Stored data entries
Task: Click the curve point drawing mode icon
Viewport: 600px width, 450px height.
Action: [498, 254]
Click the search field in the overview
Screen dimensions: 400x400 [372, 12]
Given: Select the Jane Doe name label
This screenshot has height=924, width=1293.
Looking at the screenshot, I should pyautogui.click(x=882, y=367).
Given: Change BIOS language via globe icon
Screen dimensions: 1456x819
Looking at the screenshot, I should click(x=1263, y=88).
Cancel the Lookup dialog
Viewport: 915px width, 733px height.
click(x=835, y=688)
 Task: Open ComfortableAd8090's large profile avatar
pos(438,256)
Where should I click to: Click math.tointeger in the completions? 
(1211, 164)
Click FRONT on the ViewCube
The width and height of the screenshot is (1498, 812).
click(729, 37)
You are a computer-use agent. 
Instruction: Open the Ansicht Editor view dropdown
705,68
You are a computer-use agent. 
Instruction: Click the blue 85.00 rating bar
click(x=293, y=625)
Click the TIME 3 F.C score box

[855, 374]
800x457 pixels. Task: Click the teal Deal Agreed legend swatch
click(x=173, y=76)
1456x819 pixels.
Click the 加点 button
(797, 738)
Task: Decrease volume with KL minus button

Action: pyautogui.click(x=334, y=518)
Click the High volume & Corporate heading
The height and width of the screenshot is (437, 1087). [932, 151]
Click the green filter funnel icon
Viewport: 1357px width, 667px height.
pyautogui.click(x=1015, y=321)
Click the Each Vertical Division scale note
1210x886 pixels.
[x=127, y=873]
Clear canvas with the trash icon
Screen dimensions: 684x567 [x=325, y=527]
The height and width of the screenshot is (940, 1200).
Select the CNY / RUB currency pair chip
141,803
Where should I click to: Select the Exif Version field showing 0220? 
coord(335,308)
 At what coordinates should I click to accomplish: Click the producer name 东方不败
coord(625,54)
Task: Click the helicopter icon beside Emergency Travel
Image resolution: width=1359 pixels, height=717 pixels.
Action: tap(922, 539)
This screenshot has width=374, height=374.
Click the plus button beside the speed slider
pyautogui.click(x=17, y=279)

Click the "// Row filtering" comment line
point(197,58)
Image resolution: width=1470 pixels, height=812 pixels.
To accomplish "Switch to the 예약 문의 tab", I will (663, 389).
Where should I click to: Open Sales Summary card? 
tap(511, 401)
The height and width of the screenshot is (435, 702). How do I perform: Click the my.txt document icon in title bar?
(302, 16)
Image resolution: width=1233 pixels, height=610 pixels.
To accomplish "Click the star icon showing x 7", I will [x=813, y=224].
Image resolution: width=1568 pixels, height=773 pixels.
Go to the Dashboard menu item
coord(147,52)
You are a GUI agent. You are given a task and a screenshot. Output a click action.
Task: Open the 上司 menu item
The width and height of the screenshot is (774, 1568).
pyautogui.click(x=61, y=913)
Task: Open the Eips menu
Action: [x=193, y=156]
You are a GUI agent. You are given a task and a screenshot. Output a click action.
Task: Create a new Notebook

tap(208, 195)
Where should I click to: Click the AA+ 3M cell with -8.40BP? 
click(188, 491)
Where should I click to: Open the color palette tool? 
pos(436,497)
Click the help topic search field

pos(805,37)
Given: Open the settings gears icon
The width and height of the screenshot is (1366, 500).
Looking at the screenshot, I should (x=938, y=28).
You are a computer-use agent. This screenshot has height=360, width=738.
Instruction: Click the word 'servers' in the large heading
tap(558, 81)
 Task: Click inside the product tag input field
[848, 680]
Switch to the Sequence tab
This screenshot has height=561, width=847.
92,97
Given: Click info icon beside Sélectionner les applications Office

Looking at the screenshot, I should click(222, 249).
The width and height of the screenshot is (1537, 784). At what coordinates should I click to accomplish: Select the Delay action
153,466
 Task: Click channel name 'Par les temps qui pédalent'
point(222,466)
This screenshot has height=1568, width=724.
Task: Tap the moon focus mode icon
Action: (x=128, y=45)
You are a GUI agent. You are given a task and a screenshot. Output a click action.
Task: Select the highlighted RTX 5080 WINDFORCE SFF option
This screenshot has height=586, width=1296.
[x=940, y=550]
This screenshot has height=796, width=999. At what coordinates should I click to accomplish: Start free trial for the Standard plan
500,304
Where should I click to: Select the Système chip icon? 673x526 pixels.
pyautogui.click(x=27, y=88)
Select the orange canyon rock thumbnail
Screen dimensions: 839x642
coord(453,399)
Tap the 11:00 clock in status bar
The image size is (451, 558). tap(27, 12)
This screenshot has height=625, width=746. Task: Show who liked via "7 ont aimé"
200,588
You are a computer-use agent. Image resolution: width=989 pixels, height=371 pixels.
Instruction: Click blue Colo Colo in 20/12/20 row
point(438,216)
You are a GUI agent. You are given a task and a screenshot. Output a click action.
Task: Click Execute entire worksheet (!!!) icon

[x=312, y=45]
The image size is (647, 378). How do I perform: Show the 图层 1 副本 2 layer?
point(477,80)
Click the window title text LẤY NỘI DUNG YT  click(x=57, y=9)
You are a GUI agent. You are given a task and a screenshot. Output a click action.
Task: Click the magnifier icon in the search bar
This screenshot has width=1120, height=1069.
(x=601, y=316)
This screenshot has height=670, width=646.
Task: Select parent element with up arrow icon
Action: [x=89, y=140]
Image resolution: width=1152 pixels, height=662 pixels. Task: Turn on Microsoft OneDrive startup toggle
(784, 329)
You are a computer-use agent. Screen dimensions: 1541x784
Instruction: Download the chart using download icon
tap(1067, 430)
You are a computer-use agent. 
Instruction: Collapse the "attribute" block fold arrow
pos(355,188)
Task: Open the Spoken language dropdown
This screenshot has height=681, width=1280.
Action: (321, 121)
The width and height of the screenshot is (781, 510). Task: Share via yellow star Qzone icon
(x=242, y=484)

__YOUR TASK__.
Out of the entries, report each line that contains the word "language".

__OUTPUT OF THE EXERCISE__.
Given: Change BIOS language via globe icon
Task: Open the Spoken language dropdown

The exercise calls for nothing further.